# Re-use of Aquasoil & Aquasand Special?



## Paddy (1 Jan 2009)

I am currently in the process of getting ready to prepare a new set-up.

My old tank already has aquasoil and aquasand special which is about 1 year old. Can this be re-used or do I need to purchase new?


----------



## Ed Seeley (1 Jan 2009)

You can certainly re-use but I would probably top it off with some new Aqusoil as it will be a bit messy doing it!  That aquasoil granules are quite soft and you'll squash some.  The Powersand is a bit tougher as it's pumice pieces (with a lot of other things).


----------



## Paddy (2 Jan 2009)

Just what I wanted to hear!

I am planning on topping it up with the Ferka Aquabase.

Thanks for the help


----------



## Mark Evans (2 Jan 2009)

Ed Seeley said:
			
		

> You can certainly re-use but I would probably top it off with some new Aqusoil as it will be a bit messy doing it! That aquasoil granules are quite soft and you'll squash some. The Powersand is a bit tougher as it's pumice pieces (with a lot of other things).



exactly what Ed says, you may want to filter the old powersand out though. it's rendered useless anyway and if you leave a bit (by accident)sitting on the top it goes white (because of it being pumice)


----------



## Ed Seeley (2 Jan 2009)

Paddy said:
			
		

> I am planning on topping it up with the Ferka Aquabase.



I'd top it up with another bag of aquasoil so that it all looks the same.  If you mix another substrate on top of the light aquasoil pieces of it will come through and you'll have a mix of different substrates.


----------



## Paddy (2 Jan 2009)

Not too worried about mixing the two together as the forground will be sand anyway. And hopefully the plants will completely cover the aquasoil/ ferka mix.

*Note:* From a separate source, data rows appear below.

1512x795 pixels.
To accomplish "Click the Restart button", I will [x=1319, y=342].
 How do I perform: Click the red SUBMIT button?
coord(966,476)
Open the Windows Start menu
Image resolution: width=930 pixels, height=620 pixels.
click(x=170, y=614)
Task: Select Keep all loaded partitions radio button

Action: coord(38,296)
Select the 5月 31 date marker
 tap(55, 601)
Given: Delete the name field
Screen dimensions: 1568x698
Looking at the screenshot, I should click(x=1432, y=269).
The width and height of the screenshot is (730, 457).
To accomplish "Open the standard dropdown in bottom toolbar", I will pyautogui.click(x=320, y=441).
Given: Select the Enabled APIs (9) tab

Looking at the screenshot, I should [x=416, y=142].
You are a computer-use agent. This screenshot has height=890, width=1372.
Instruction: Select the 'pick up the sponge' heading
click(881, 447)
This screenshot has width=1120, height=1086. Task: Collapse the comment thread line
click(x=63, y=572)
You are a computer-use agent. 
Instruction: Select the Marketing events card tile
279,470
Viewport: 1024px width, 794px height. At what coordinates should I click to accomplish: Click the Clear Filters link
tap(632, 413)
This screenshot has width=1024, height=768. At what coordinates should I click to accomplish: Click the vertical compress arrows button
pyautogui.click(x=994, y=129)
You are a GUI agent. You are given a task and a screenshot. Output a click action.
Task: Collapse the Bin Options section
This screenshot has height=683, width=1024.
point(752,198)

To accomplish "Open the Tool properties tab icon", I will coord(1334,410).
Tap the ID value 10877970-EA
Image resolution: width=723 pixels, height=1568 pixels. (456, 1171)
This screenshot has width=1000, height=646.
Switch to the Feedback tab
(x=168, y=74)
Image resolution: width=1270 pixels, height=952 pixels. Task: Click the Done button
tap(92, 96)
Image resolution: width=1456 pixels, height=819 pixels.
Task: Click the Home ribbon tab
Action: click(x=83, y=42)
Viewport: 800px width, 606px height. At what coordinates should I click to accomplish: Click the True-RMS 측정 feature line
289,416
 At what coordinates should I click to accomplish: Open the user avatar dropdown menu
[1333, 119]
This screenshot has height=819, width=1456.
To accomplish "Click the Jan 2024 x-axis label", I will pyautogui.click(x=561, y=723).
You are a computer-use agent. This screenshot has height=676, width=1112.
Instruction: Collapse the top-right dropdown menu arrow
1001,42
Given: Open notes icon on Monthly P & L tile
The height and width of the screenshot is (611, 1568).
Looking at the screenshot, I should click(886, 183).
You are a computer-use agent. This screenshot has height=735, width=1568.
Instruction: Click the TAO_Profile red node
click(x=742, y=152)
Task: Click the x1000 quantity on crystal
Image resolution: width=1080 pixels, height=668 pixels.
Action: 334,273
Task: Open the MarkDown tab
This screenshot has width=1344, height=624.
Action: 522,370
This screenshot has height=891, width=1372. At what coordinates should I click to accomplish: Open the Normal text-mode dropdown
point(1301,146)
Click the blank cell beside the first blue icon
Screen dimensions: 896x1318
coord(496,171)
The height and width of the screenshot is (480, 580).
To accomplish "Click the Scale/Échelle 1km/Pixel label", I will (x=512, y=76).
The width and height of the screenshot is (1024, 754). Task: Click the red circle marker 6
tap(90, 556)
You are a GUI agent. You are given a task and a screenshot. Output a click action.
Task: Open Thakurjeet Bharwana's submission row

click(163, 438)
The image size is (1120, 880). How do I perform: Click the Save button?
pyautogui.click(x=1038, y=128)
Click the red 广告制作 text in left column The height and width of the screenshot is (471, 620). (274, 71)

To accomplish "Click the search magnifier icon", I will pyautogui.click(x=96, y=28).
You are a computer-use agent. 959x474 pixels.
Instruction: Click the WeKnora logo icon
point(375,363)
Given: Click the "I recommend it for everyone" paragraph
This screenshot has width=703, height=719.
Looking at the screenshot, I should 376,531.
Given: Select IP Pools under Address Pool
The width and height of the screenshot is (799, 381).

Saintly, not sure what you mean by leaving the aquasand standing. The aquasand and aquasoil is still in my old tank (aquasand underneath aquasoil) so I assume that only the top layer of the aquasoil will be useless. Is this correct?


----------



## Mark Evans (2 Jan 2009)

your leaving the old stuff in?...sorry. i thought if you were taking it out and then putting it bag in. that was all.


----------



## Paddy (2 Jan 2009)

No, new tank has yet to arrive so rather than bag the substrate yet i've left it in the old tank and will move it once the new tank arrives.

Sorry for the confusion


----------